§ Selection:
With ESPN’s 10-part series “The Last Dance” chronicling the Chicago Bulls’ 1997-98 season launching Sunday night and over the next five weeks, talk about Michael Jordan is all the rage right now. However, pondering Jordan’s place in the NBA hierarchy is nothing new. He’s one of the best players ever, obviously. Most people feel he’s the greatest. The only modern player who even enters the conversation is LeBron James.
When people compare LeBron and Jordan, the different eras in which they play(ed) is always a focal point. The general old-school sentiment is that it was harder to score in Jordan’s era because the defense was more physical and the game was slower, but a common counter to that is the athletes are better these days and Jordan, who shot just 32.7 percent from 3 for his career, wouldn’t thrive quite as much in 3-point heavy league.
Kevin Durant says nonsense to that. Speaking with Jay Williams on the ESPN show “The Boardroom,” Durant was asked where he thought Jordan would fit into today’s NBA hierarchy.

§ Supplied records:
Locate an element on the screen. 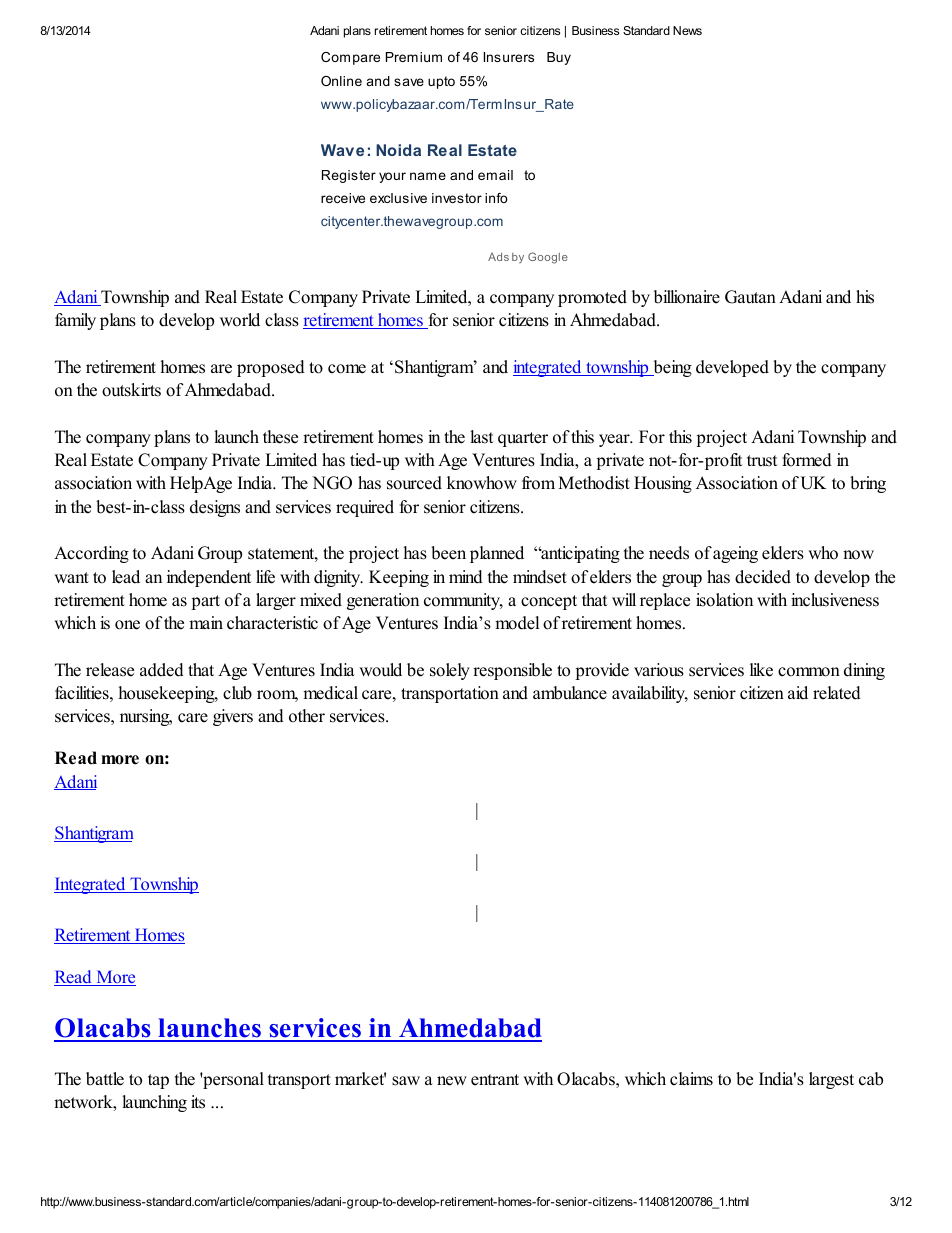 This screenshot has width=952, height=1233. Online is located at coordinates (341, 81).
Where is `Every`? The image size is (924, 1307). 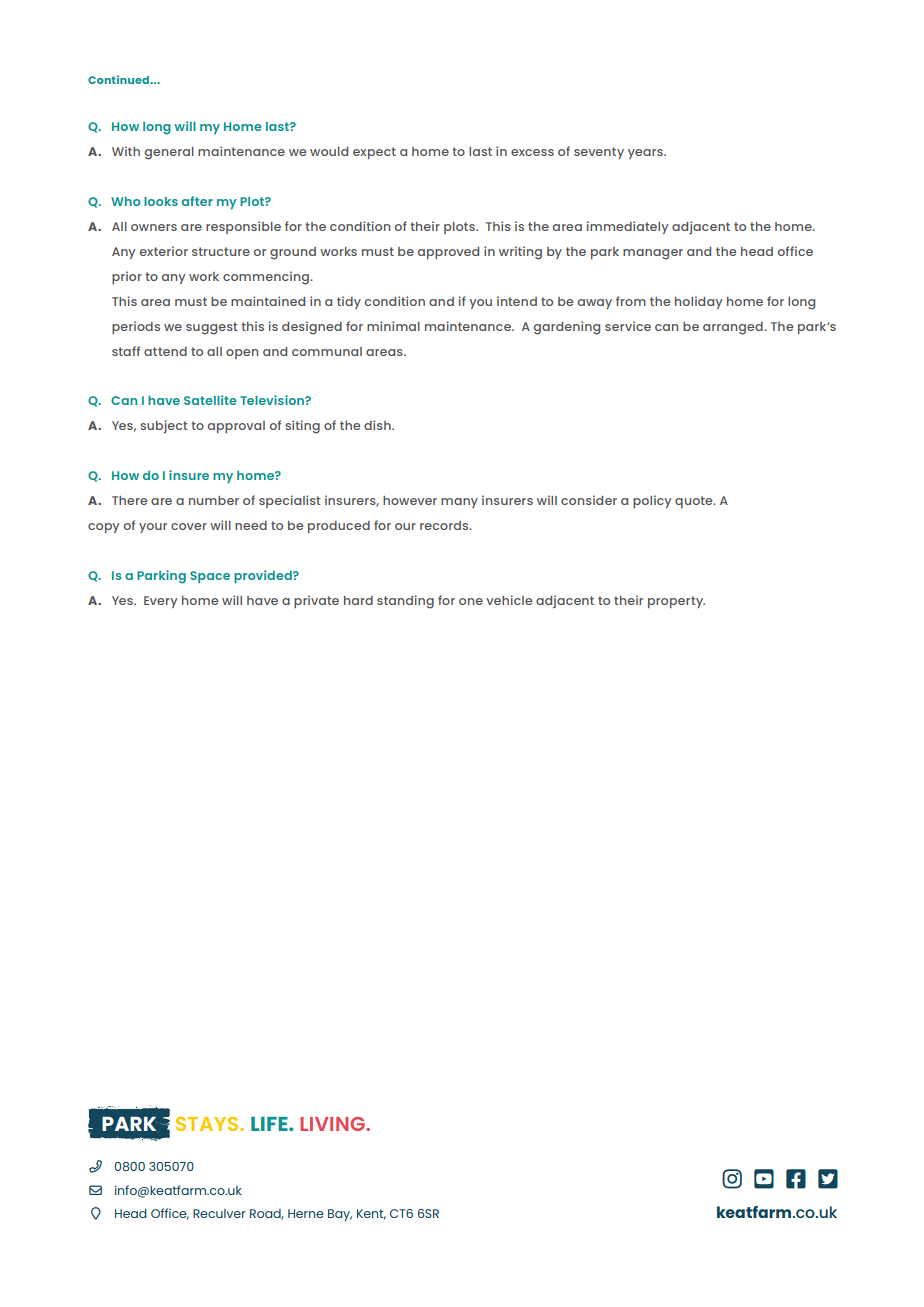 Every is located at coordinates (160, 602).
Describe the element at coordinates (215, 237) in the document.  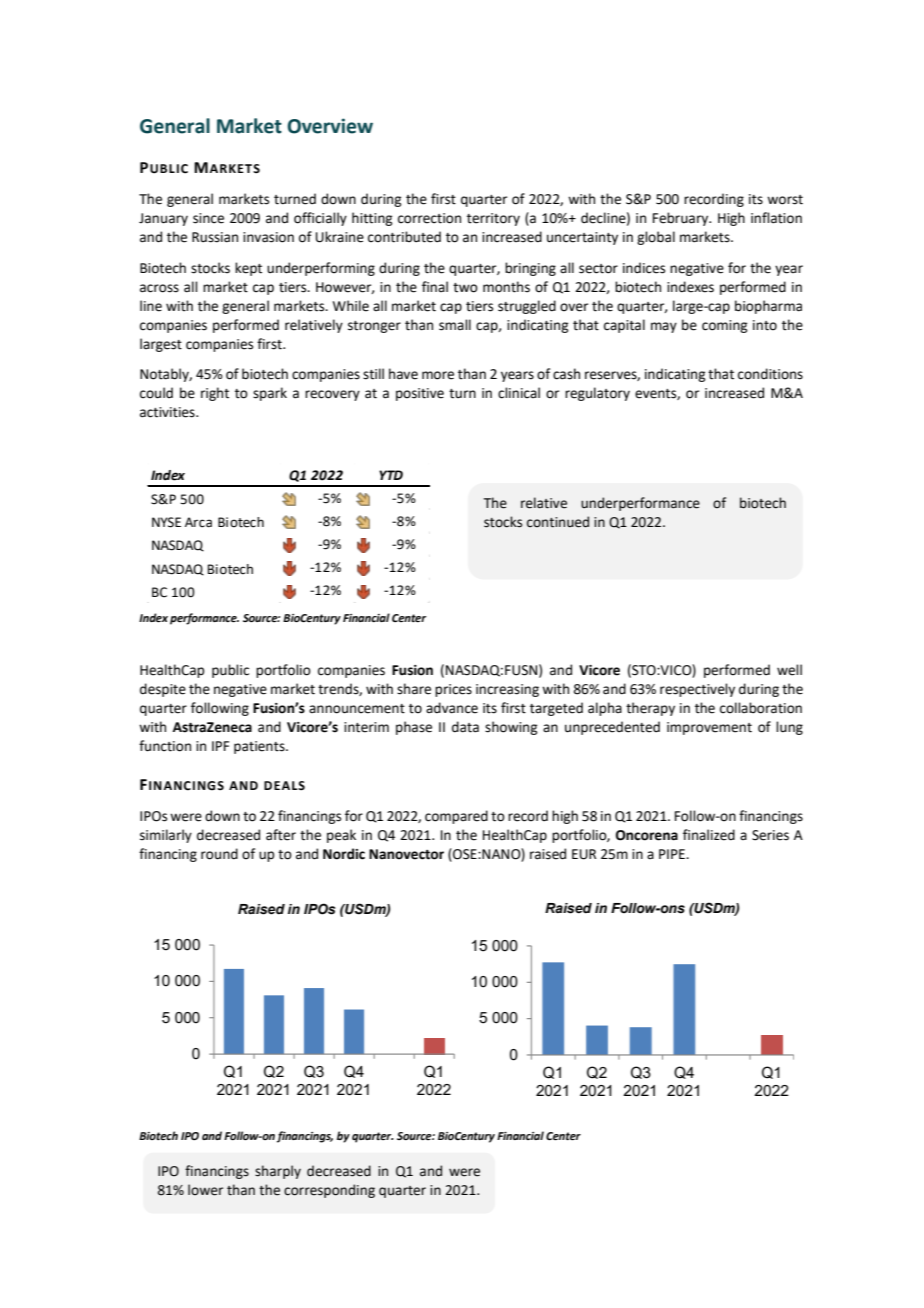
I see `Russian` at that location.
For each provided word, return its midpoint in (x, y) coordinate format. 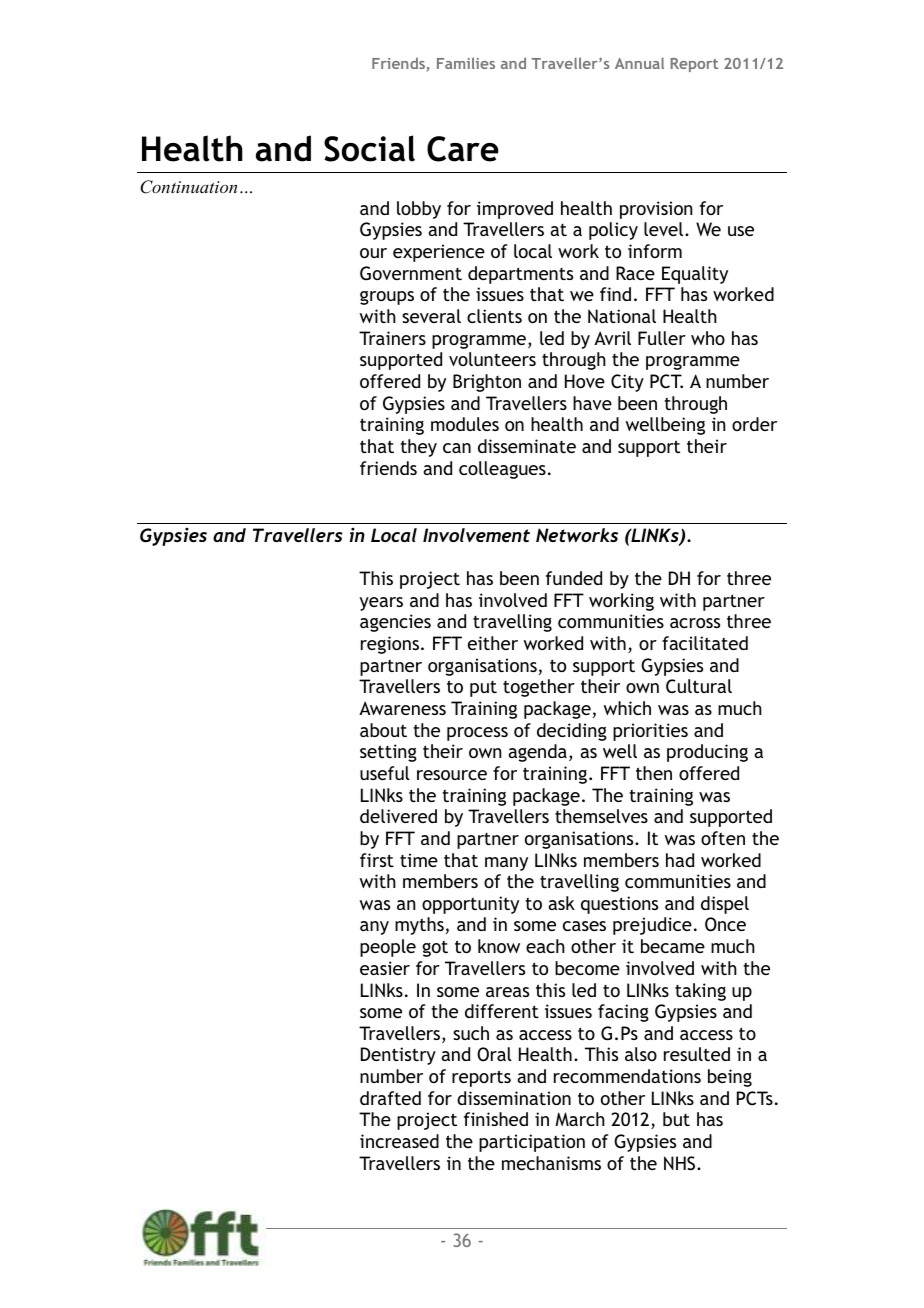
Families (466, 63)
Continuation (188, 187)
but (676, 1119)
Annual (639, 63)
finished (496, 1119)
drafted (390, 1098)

§ Requests:
(1) Rewrite the records as a numbered list, starting at the line containing "For each provided" and running through the end of the records, with blank lines and pictures left out.
(2) Pick up the piece on Michael Jordan's place in the NBA right after its last sentence and write what comes next.
The records are unrelated to the passage about Michael Jordan.

§ Answers per task:
(1)
1. For each provided word, return its midpoint in (x, y) coordinate format. 
2. Families (466, 63)
3. Continuation (188, 187)
4. but (676, 1119)
5. Annual (639, 63)
6. finished (496, 1119)
7. drafted (390, 1098)

(2)
“He can adapt his game to anything,” Durant said. “He would fit in as the best player in the league. That’s what he would be. He would have more possessions to do more things. More space for M.J. to go to work. We’ll never know, but for sure he’s a masterful basketball player, and like we’ve been saying his skill level is unmatched.”
You can watch Durant’s full interview below. The guy has such a smart basketball mind.
As to Durant’s claim that Jordan would slot as the best player in today’s game just as he did in the 90s, it’s hard to argue. You can’t take a player from one era and assume he would play the same in another era. If LeBron had to play in the 90s, he might have developed a dominant post game much sooner in his career and relied on it more heavily.
Similarly, Jordan would’ve had to become a better 3-point shooter, and you think one of the hardest-working, most competitive and driven athletes we’ve ever seen wouldn’t have done that? To Durant’s point, there isn’t a skill in the book that Jordan lacked. He just, perhaps, would’ve had to shift his focus a bit.
Durant’s point about increased space and possessions of today’s game is also an astute one. Jordan was impossible to defend one-on-one, even with, for the most part, minimally dangerous 3-point shooters surrounding him. Nowadays, just about every player is a threat to make a 3, and as such, helping off of them is a more dicey proposition.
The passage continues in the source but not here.